# Start of Raw data

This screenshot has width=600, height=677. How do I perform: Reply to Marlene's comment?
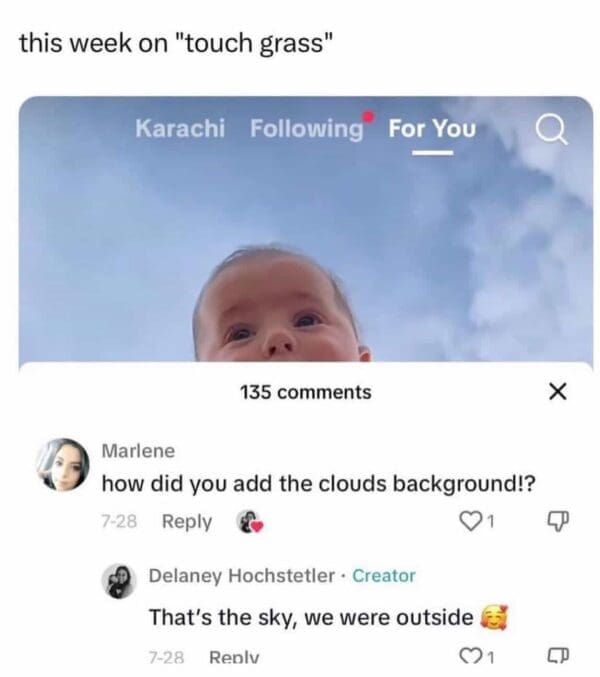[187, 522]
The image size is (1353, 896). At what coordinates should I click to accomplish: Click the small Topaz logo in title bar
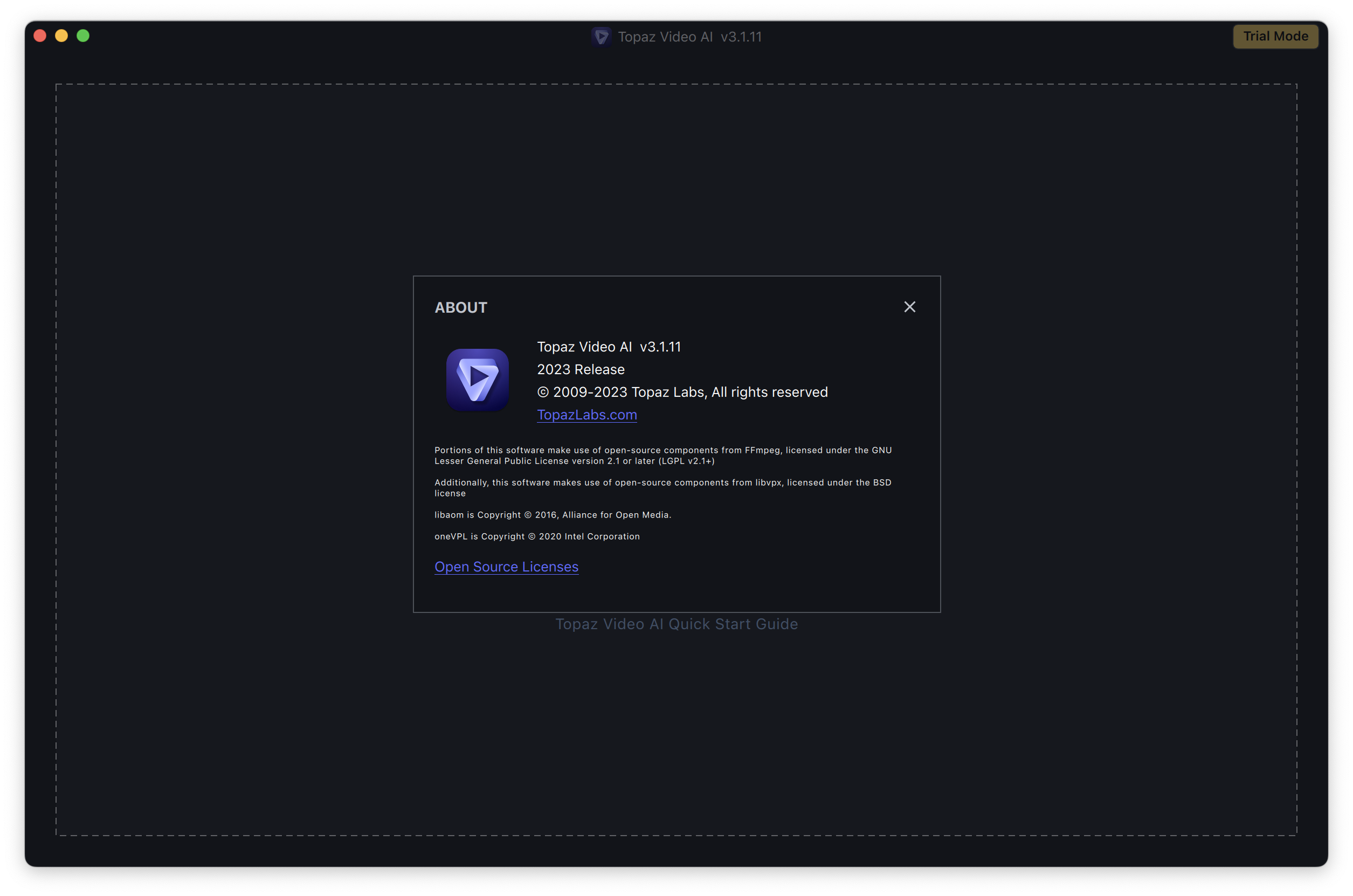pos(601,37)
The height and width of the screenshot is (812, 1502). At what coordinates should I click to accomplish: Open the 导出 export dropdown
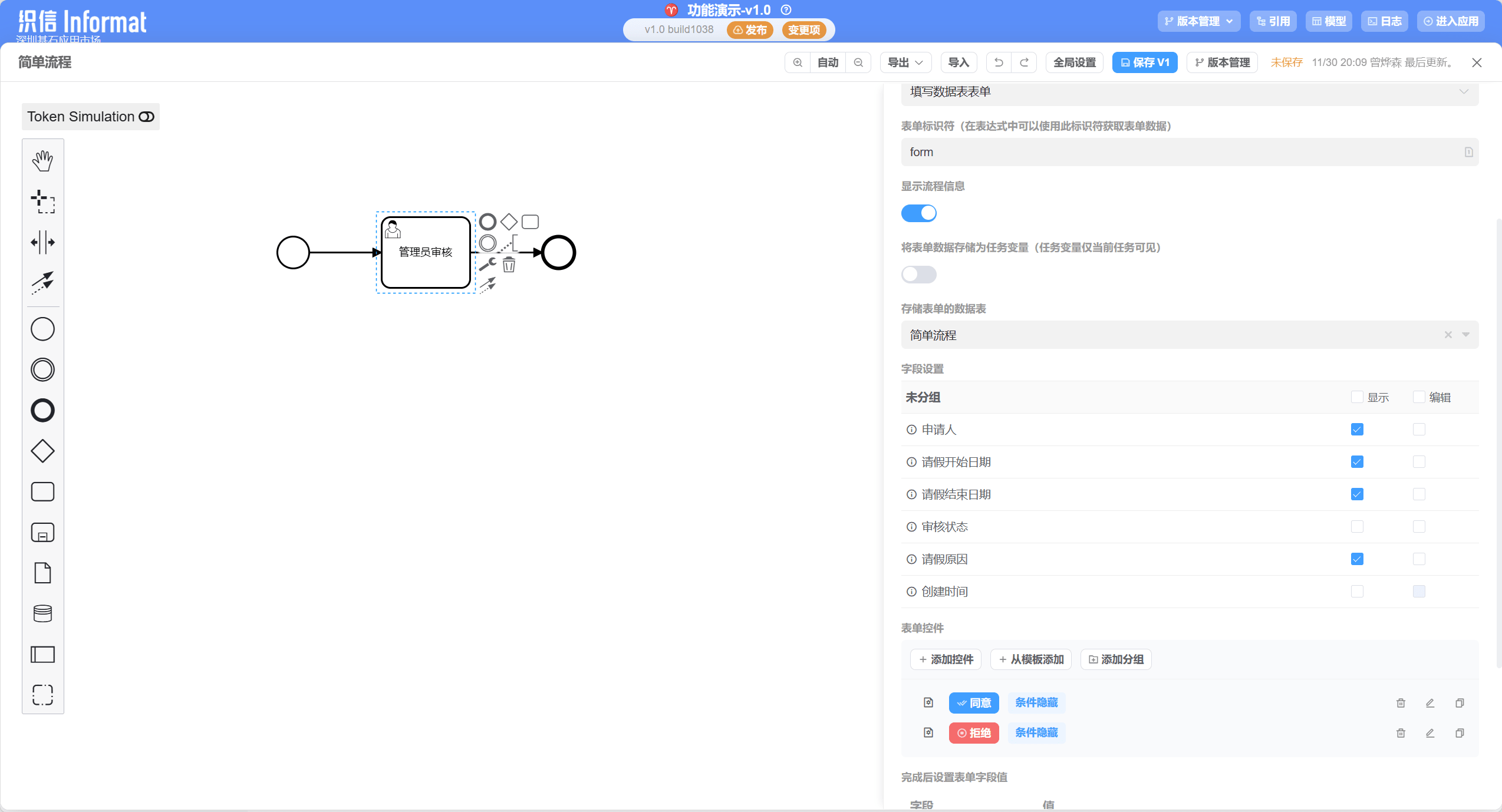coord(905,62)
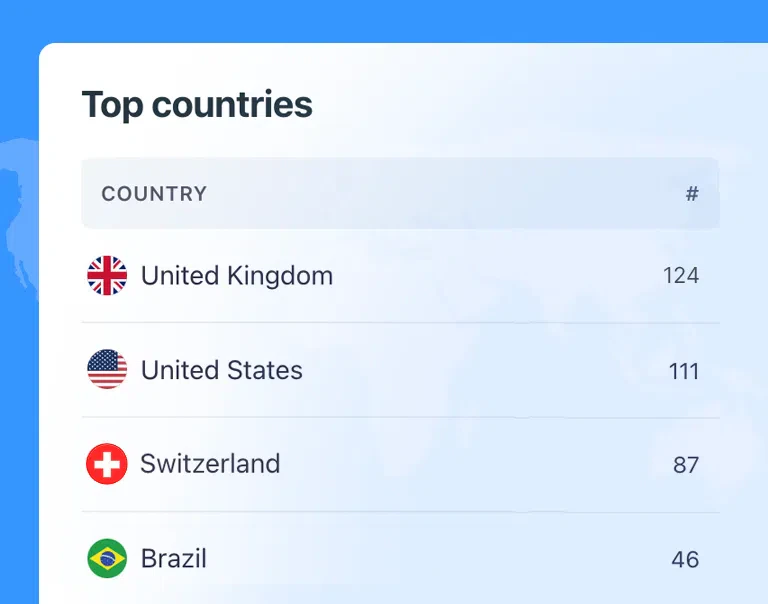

# End of Raw data
# Start of Raw data

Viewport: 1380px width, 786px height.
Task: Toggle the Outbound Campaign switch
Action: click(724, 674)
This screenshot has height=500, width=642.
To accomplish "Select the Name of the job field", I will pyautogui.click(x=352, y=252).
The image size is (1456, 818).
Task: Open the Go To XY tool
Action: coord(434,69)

# End of Raw data
# Start of Raw data

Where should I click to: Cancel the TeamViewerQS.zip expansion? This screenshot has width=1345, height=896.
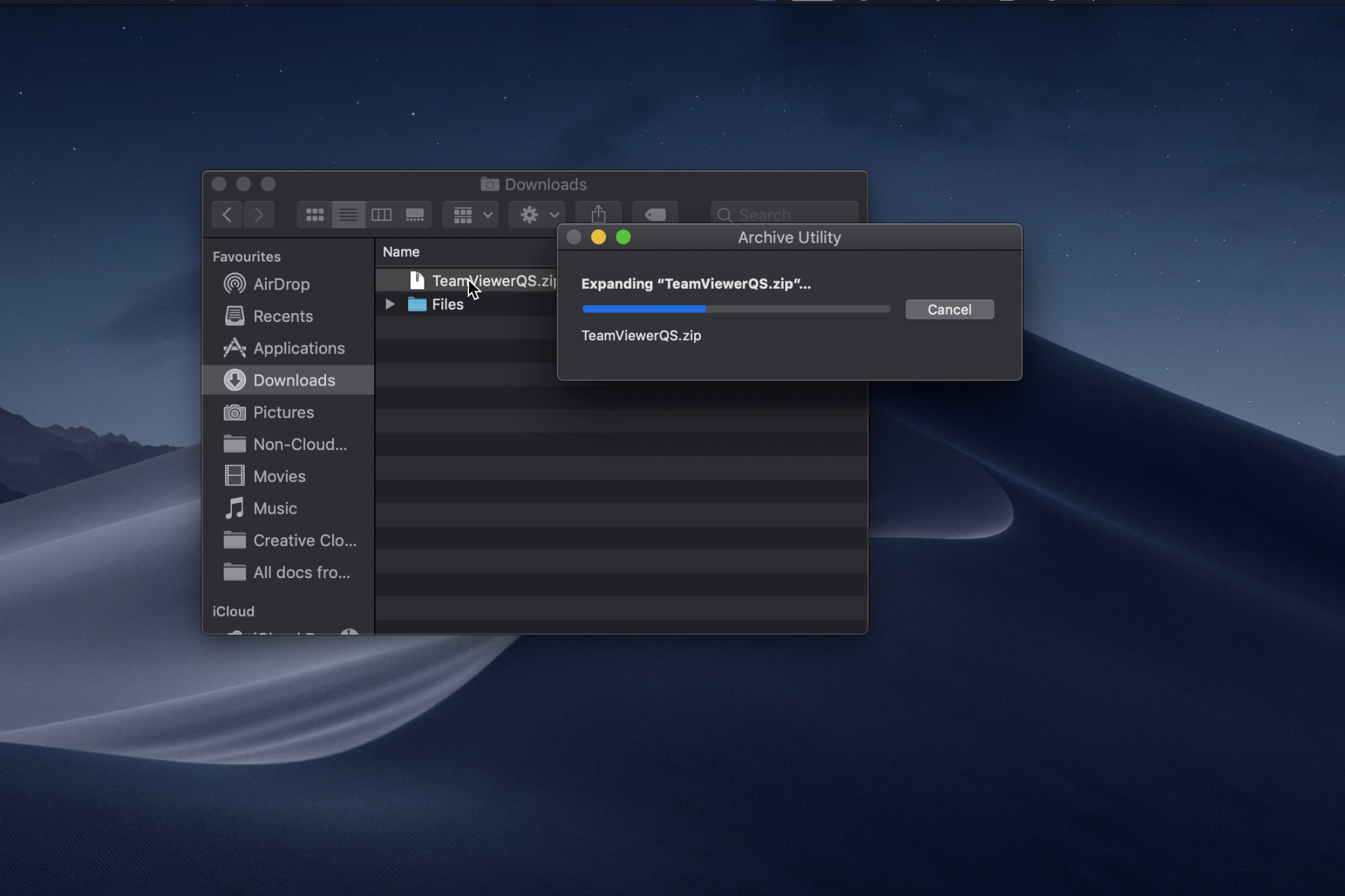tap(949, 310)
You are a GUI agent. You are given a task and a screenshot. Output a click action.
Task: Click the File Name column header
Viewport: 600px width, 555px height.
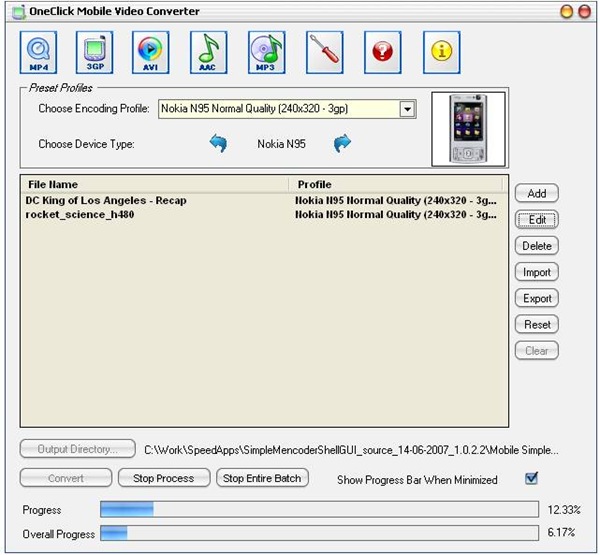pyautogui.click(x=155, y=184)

# End of Raw data

Start at the line that has "You are a GUI" and end after the line that has "pyautogui.click(x=155, y=184)". Write those lines again with "column header" switched to "table heading", changing nothing else and omitting the pictures.

You are a GUI agent. You are given a task and a screenshot. Output a click action.
Task: Click the File Name table heading
Viewport: 600px width, 555px height.
pyautogui.click(x=155, y=184)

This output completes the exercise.